Metro-North still recovering from pandemic, Ida
Philipstown teenager Leo Horton has strong opinions about the on-time performance of Metro-North.
The Masters School sophomore and Garrison resident has been commuting by train since he was in seventh grade. Speaking about his recent frustrations with Metro-North, Horton said he “cannot remember the last time the train got here on time.”
Not only has his train been consistently late, but on multiple occasions when returning home, he has missed, at the Croton-Harmon station, his connecting train to Garrison.
“My parents end up picking me up in Croton-Harmon, which sometimes doesn’t work because they are both working,” he said. “There have been a number of times where I’ve had to pay $30 for a taxi ride home.”
Amid the COVID-19 pandemic, Metro-North Railroad, a part of the Metropolitan Transportation Authority, has had a number of schedule changes. Whether it was from the lack of riders or damage from Hurricane Ida in September, the commuter railroad had to adapt its schedule to fulfill its promise of on-time performance.
No Fare Hikes for Metro-North
MTA to receive $11 billion from infrastructure bill
Fares for Metropolitan Transportation Authority’s buses and trains, including Metro-North, will remain unchanged for the immediate future, Gov. Kathy Hochul said on Nov. 15.
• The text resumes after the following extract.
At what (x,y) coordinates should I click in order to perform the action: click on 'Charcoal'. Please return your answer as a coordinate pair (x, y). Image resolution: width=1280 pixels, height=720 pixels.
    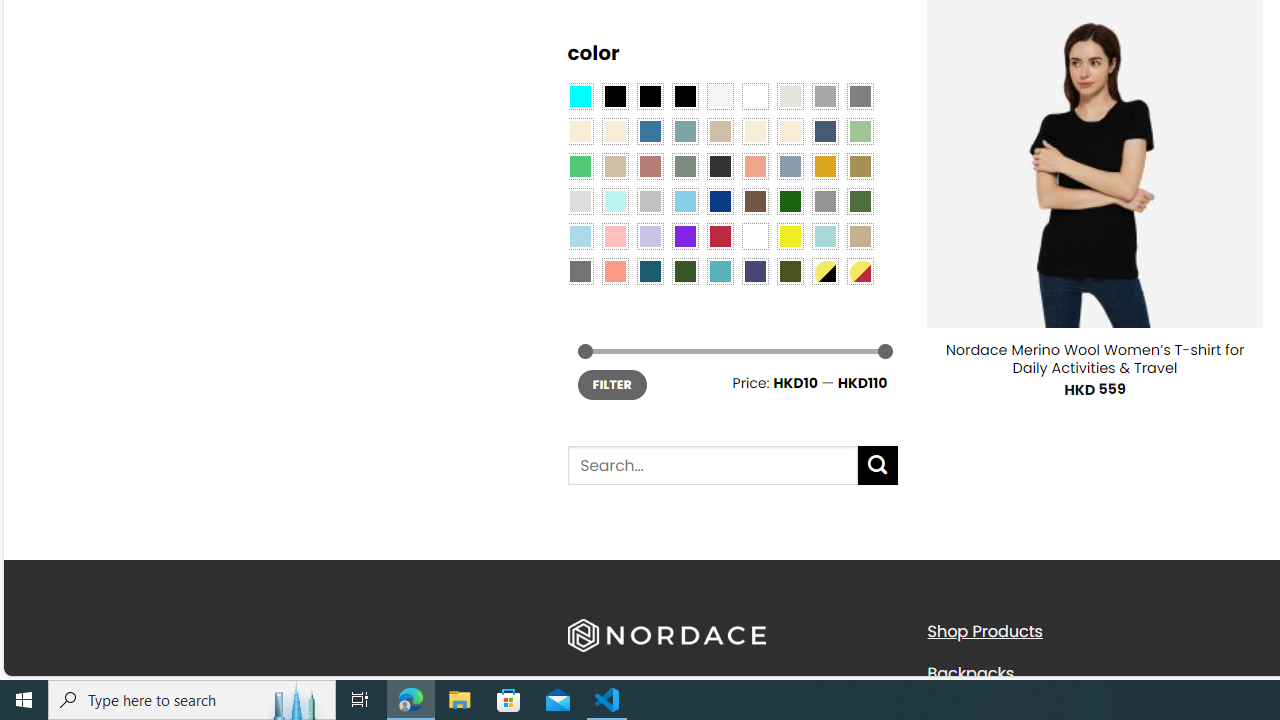
    Looking at the image, I should click on (720, 164).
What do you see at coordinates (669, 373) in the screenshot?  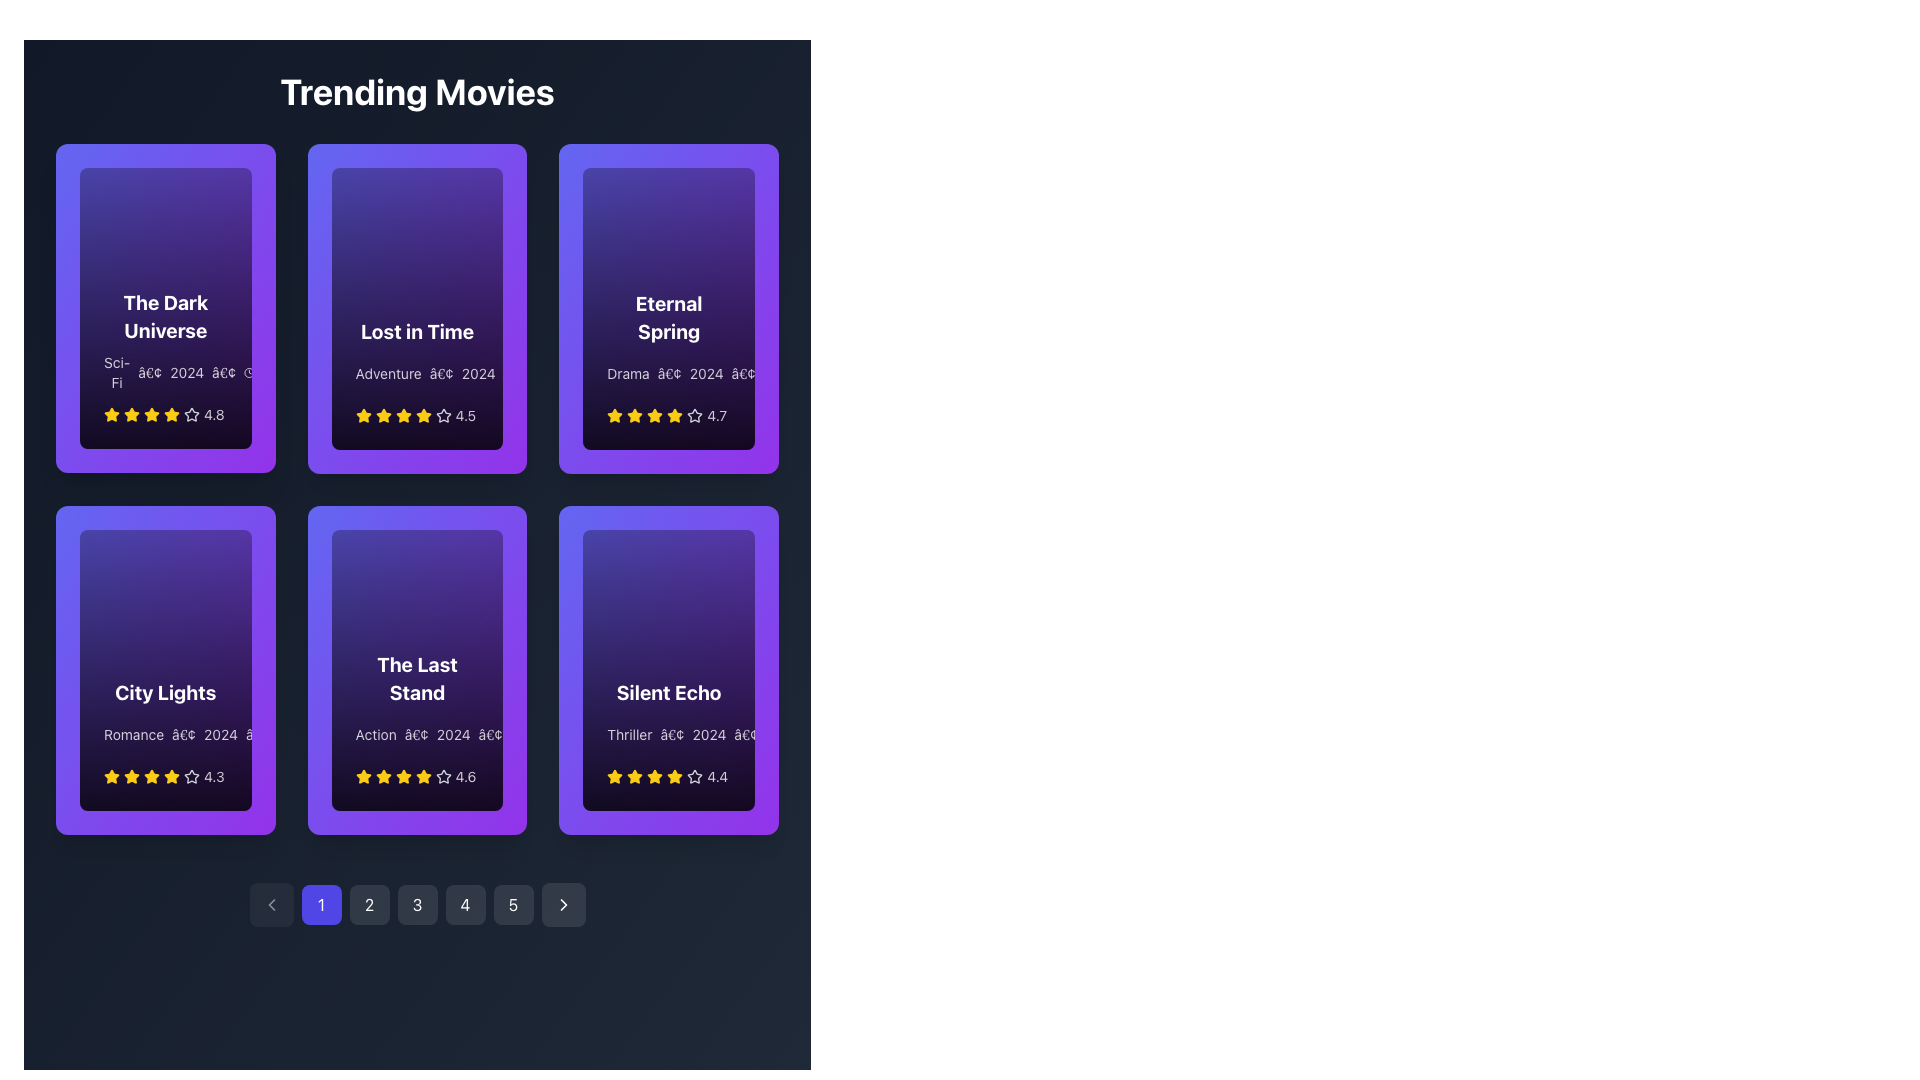 I see `the text separator or bullet point located centrally within the second card from the left under the title 'Eternal Spring'` at bounding box center [669, 373].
The $1.2 trillion infrastructure bill signed by President Joe Biden includes $11 billion for the MTA, which will allow the agency to delay fare hikes and cancel service cuts planned for 2023 and 2024, the governor said.
In an interview, Metro-North President Catherine Rinaldi said the railroad, whose Hudson commuter line includes stops in Garrison, Cold Spring and Beacon, has had to make difficult decisions regarding the train schedule.
The number of customers plunged in the first months of the pandemic. Ridership totaled 13,600 on April 1, 2020, a month into the pandemic. That was 95 percent below the average ridership for that day in 2019. The MTA introduced an “essential service plan” on March 27, 2020, reducing the frequency of trains on the Hudson Line to hourly amid a statewide shutdown.
In August, Metro-North announced that weekday service on the Hudson Line had been restored to 82 percent of its pre-pandemic levels and weekend service to 100 percent as schools neared reopening and workers returned to offices. But while the number of customers had rebounded to 132,200 as of Nov. 15, ridership was still down by 50 percent.
Then, on Sept. 1, Hurricane Ida hit the area as a tropical depression, bringing record-setting rain. The destruction to tracks included mudslides at stations near the Hudson River, such as Glenwood and Greystone in Yonkers. Additionally, a culvert was washed out near the Dobbs Ferry train station. As a result, the Hudson Line was shut down for days, frustrating commuters. When the line reopened, trains operated on a reduced schedule as track repairs continued.
Permanent repairs will take months to complete, Rinaldi told the MTA board in October. Going forward, Metro-North will be more prepared for storms like this, she said.
“We’re looking at our infrastructure along the Hudson Line in the Bronx and other areas around our territory, to see what we might need to do to be able to protect it from rain events like this one,” she said.
Horton is not the only student with strong opinions regarding the commute on Metro-North. Garrison resident Arjun Bagaria, another Masters student, said he has also experienced delays when switching at Croton-Harmon.
“Even when the train is 10 minutes late [usually on the way home], I get to Croton-Harmon 10 minutes later, which just makes my commute even longer — not to mention, the added stress of missing my connecting train to Garrison.”
Love it or frustrated by the service, Metro-North provides critical transportation to those of us who live along the Hudson River. That the service may change during storms is necessary for the commuter line to work, but it may not be enough to satisfy customers.
Zuckerman is a member of The Current’s Student Journalists Program. Her father, Neal Zuckerman, represents Putnam County on the MTA board.